On Sun, May 26, 2024 at 08:20:16AM -0400, Jeff Layton wrote:
>
> Switch the __i_ctime fields to a single ktime_t. Move the i_generation
> down above i_fsnotify_mask and then move the i_version into the
> resulting 8 byte hole. This shrinks struct inode by 8 bytes total, and
> should improve the cache footprint as the i_version and __i_ctime are
> usually updated together.

So first of all, this patch is a bit confusing because the patch
doens't change __i_ctime, but rather i_ctime_sec and i_ctime_nsec, and
Linus's tree doesn't have those fields. That's because the base
commit in the patch, a6f48ee9b741, isn't in Linus's tree, and
apparently this patch is dependent on "fs: switch timespec64 fields in
inode to discrete integers"[1].

[1] https://lore.kernel.org/all/20240517-amtime-v1-1-7b804ca4be8f@xxxxxxxxxx/

> The one downside I can see to switching to a ktime_t is that if someone
> has a filesystem with files on it that has ctimes outside the ktime_t
> range (before ~1678 AD or after ~2262 AD), we won't be able to display
> them properly in stat() without some special treatment. I'm operating
> under the assumption that this is not a practical problem.

There are two additional possible problems with this. The first is
that if there is a maliciously fuzzed file system with timestamp
outside of ctimes outside of the ktime_t range, this will almost
certainly trigger UBSAN warnings, which will result in Syzkaller
security bugs reported to file system developers. This can be fixed
by explicitly and clamping ranges whenever converting to ktime_t in
include/linux/fs.h, but that leads to another problem.

The second problem is if the file system converts their on-disk inode
to the in-memory struct inode, and then converts it from the in-memory
to the on-disk inode format, and the timestamp is outside of the
ktime_t range, this could result the on-disk inode having its ctime
field getting corrupted. Now, *most* of the time, whenver the inode
needs to be written back to disk, the ctime field will be changed
anyway. However, if there are changes that don't result
userspace-visible changes, but involves internal file system changes
(for example, in case of an online repair or defrag, or a COW snap),
where the file system doesn't set ctime --- and in it's possible that
this might result in the ctime field messed.

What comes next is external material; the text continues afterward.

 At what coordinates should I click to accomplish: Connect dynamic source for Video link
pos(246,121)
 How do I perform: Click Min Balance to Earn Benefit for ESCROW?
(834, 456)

We could argue that ctime fields outside of the ktime_t range should
never, ever happen (except for malicious fuzz testing by systems like
syzkaller), and so it could be argued that we don't care(tm), but it's
worth at least a mention in the comments and commit description. Of
course, a file system which *did* care could work around the problem
by having their own copy of ctime in the file-specific inode, but this
would come at the cost of space saving benefits of this commit.

I'd suspect what I'd do is to add a manual check for an out of range
ctime on-disk, log a warning, and then clamp the ctime to the maximum
ktime_t value, which is what would be returned by stat(2), and then
write that clamped value back to disk if the ctime field doesn't get
set to the current time before it needs to be written back to disk.

Cheers,

- Ted